» **Provided entries**
+++++
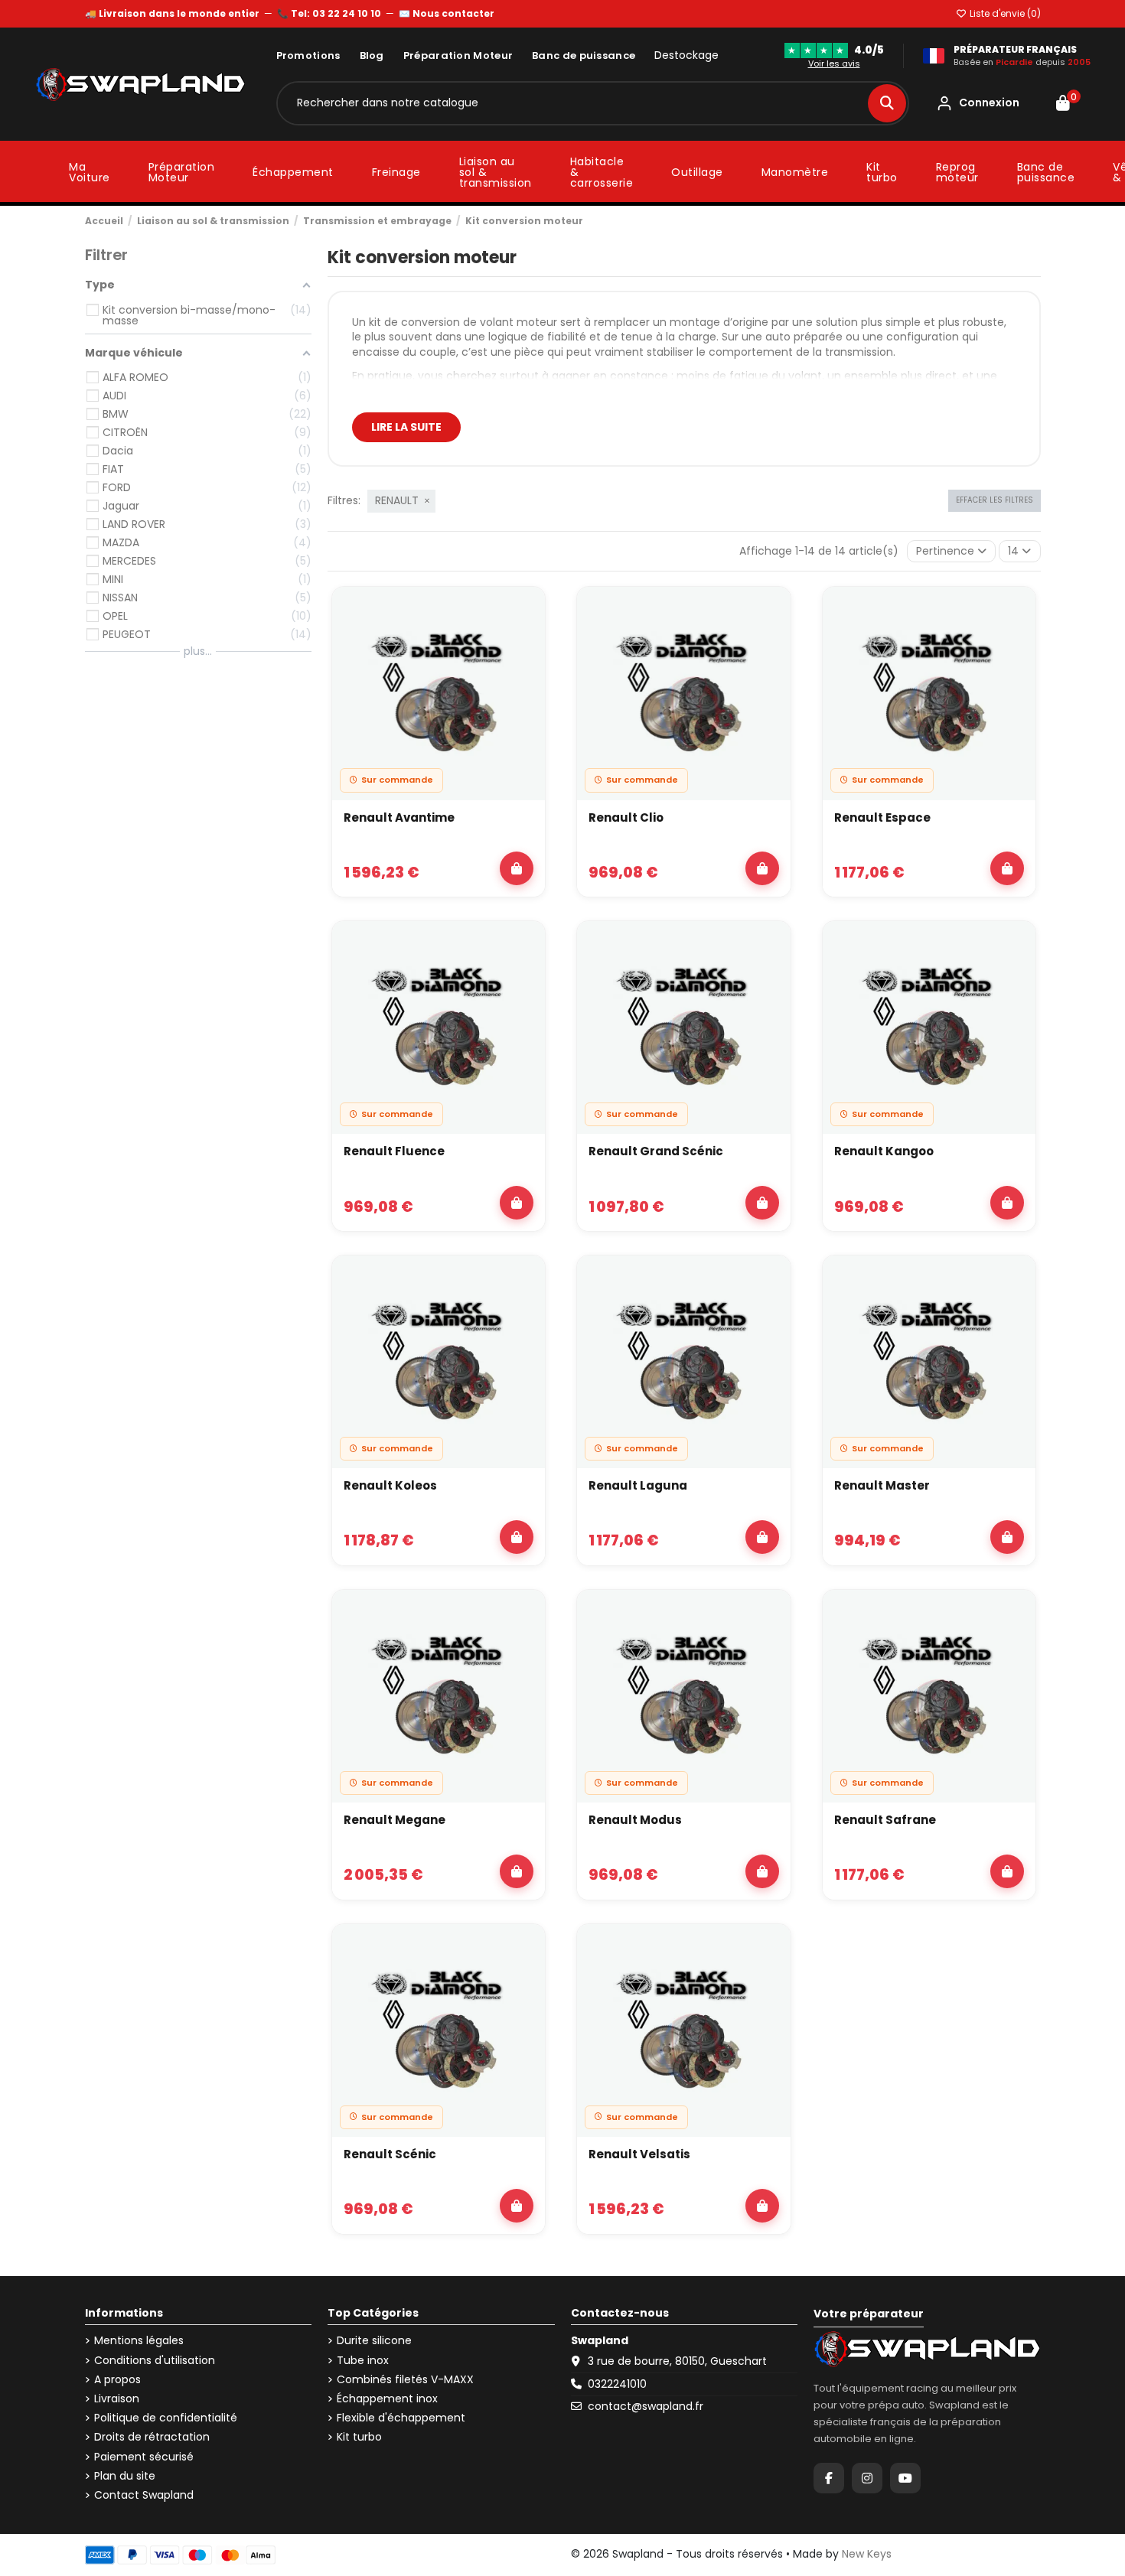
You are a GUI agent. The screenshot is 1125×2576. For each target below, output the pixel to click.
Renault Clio (626, 817)
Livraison (116, 2399)
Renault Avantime (399, 817)
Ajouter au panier (516, 868)
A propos (117, 2379)
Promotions (308, 55)
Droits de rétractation (152, 2437)
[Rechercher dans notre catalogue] (887, 103)
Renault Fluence (394, 1151)
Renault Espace (882, 817)
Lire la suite (406, 427)
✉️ (446, 13)
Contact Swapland (144, 2495)
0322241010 (617, 2384)
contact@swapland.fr (645, 2406)
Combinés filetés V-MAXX (405, 2379)
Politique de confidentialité (165, 2418)
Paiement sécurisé (144, 2457)
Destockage (686, 55)
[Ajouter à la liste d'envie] (525, 612)
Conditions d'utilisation (154, 2360)
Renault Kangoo (884, 1151)
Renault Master (882, 1485)
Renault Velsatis (639, 2154)
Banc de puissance (583, 55)
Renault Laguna (638, 1485)
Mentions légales (139, 2340)
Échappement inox (387, 2399)
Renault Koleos (390, 1485)
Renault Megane (394, 1820)
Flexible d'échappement (401, 2418)
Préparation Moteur (458, 55)
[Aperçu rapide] (525, 648)
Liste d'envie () (1004, 13)
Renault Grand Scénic (656, 1151)
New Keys (867, 2553)
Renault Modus (635, 1820)
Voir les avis (834, 63)
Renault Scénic (390, 2154)
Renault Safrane (885, 1820)
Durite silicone (374, 2340)
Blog (372, 55)
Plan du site (124, 2476)
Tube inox (363, 2360)
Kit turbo (359, 2437)
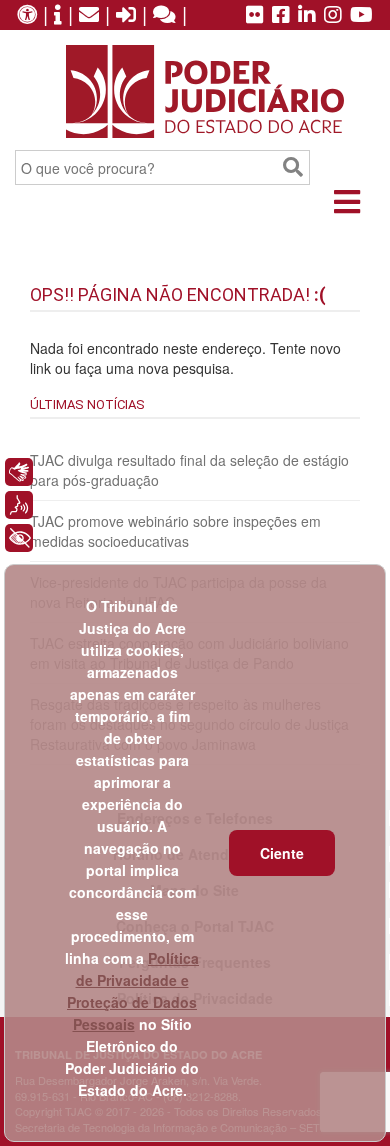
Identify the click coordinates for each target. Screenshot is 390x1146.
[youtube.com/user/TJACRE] (361, 16)
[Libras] (19, 472)
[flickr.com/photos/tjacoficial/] (255, 16)
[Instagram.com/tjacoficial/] (333, 16)
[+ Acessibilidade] (19, 538)
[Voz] (19, 505)
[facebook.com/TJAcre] (281, 16)
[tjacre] (307, 16)
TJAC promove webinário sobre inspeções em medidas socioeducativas (175, 531)
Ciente (282, 853)
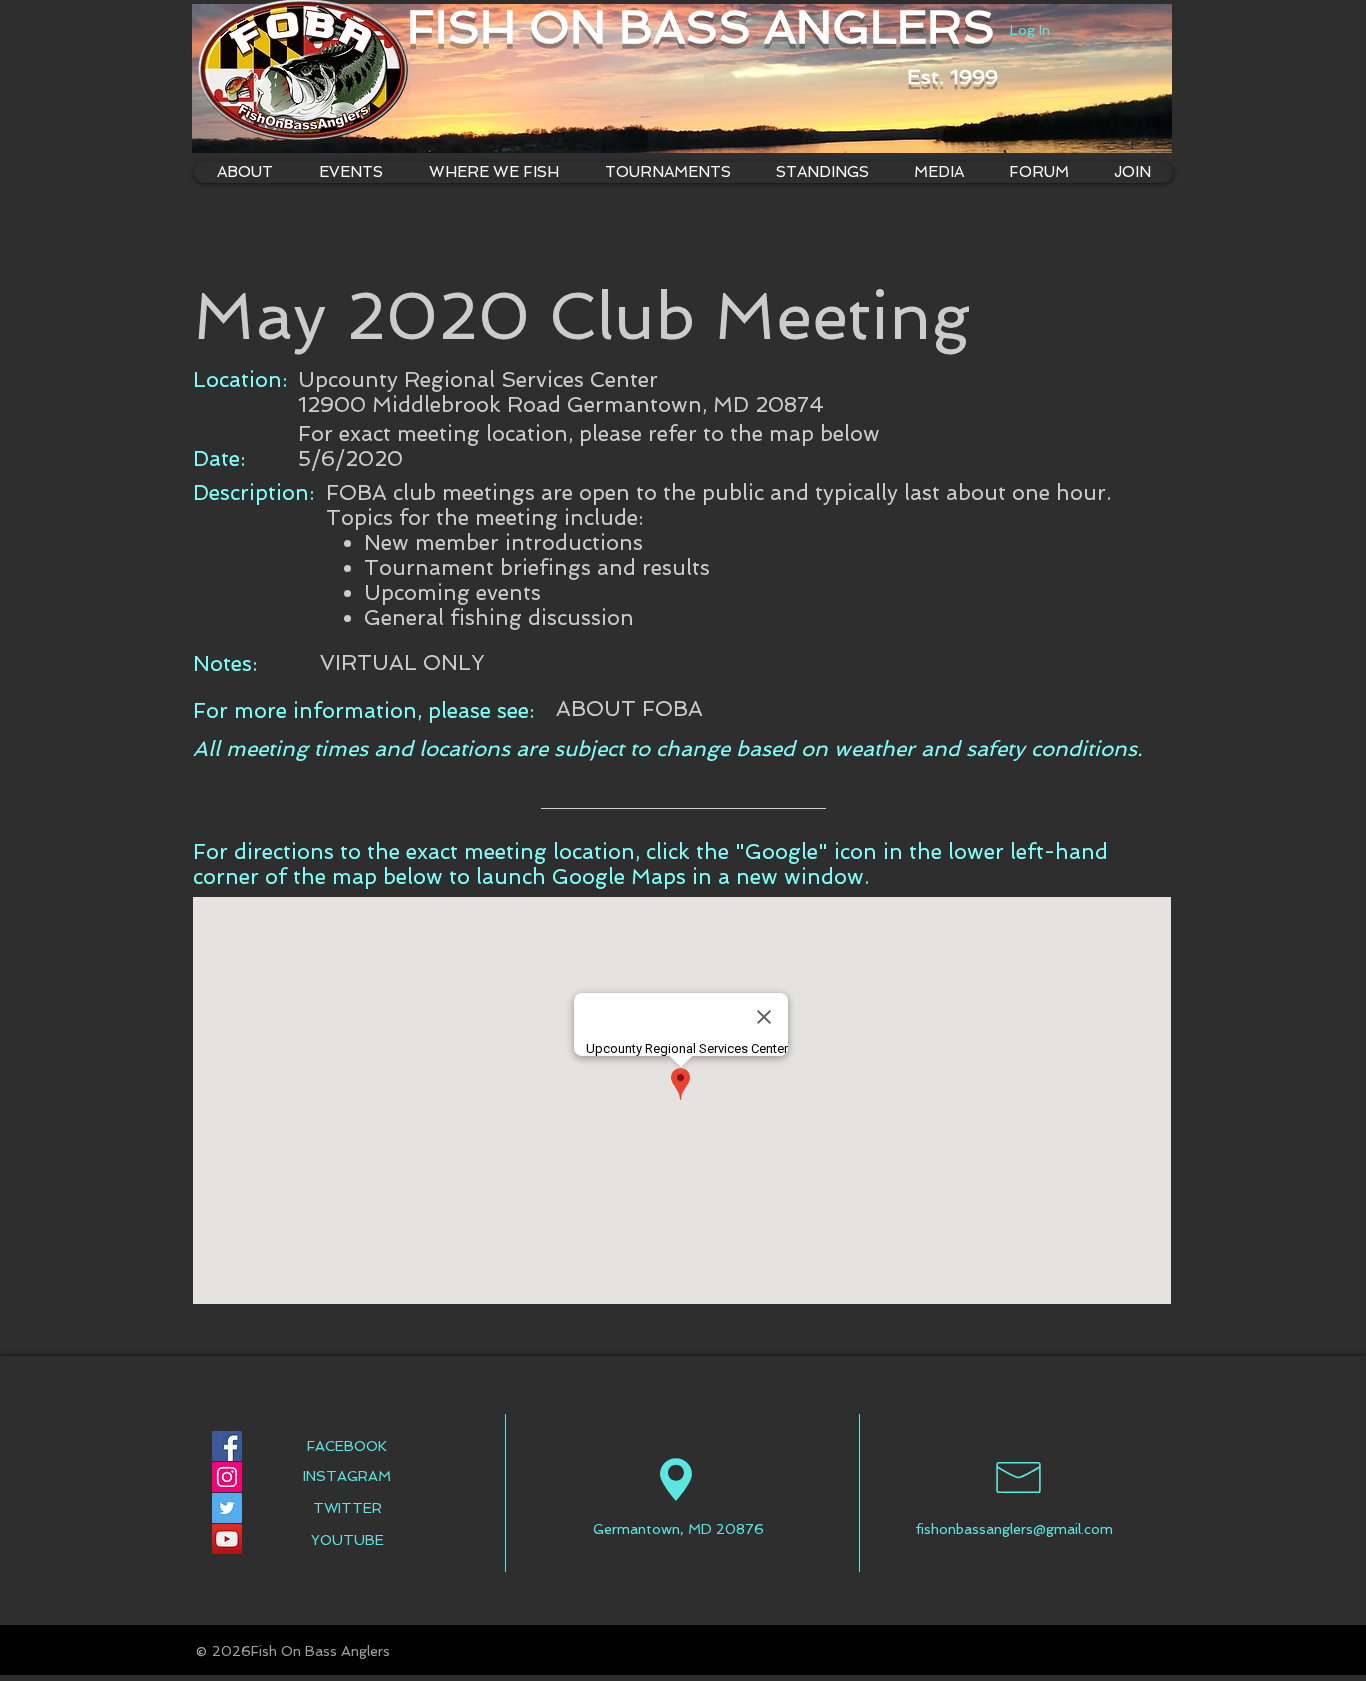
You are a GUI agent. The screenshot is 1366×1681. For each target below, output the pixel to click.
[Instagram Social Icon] (227, 1477)
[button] (493, 172)
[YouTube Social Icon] (227, 1539)
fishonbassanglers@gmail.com (1014, 1529)
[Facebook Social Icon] (227, 1446)
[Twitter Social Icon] (227, 1508)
+++++
» **Aim of the exercise**
The required output is every line from the one containing "Renault Safrane (885, 1820)" through the last line of the records, inclusive, reproduced exactly and without pictures.

» **Solved exercise**
Renault Safrane (885, 1820)
Durite silicone (374, 2340)
Blog (372, 55)
Plan du site (124, 2476)
Tube inox (363, 2360)
Kit turbo (359, 2437)
Identify the click coordinates for each target. Screenshot is 390x1146.
[youtube.com/user/TJACRE] (361, 16)
[Libras] (19, 472)
[flickr.com/photos/tjacoficial/] (255, 16)
[Instagram.com/tjacoficial/] (333, 16)
[+ Acessibilidade] (19, 538)
[Voz] (19, 505)
[facebook.com/TJAcre] (281, 16)
[tjacre] (307, 16)
TJAC promove webinário sobre inspeções em medidas socioeducativas (175, 531)
Ciente (282, 853)
You are a GUI agent. The screenshot is 1366×1681. For each target below, output the pixel to click.
[Instagram Social Icon] (227, 1477)
[button] (493, 172)
[YouTube Social Icon] (227, 1539)
fishonbassanglers@gmail.com (1014, 1529)
[Facebook Social Icon] (227, 1446)
[Twitter Social Icon] (227, 1508)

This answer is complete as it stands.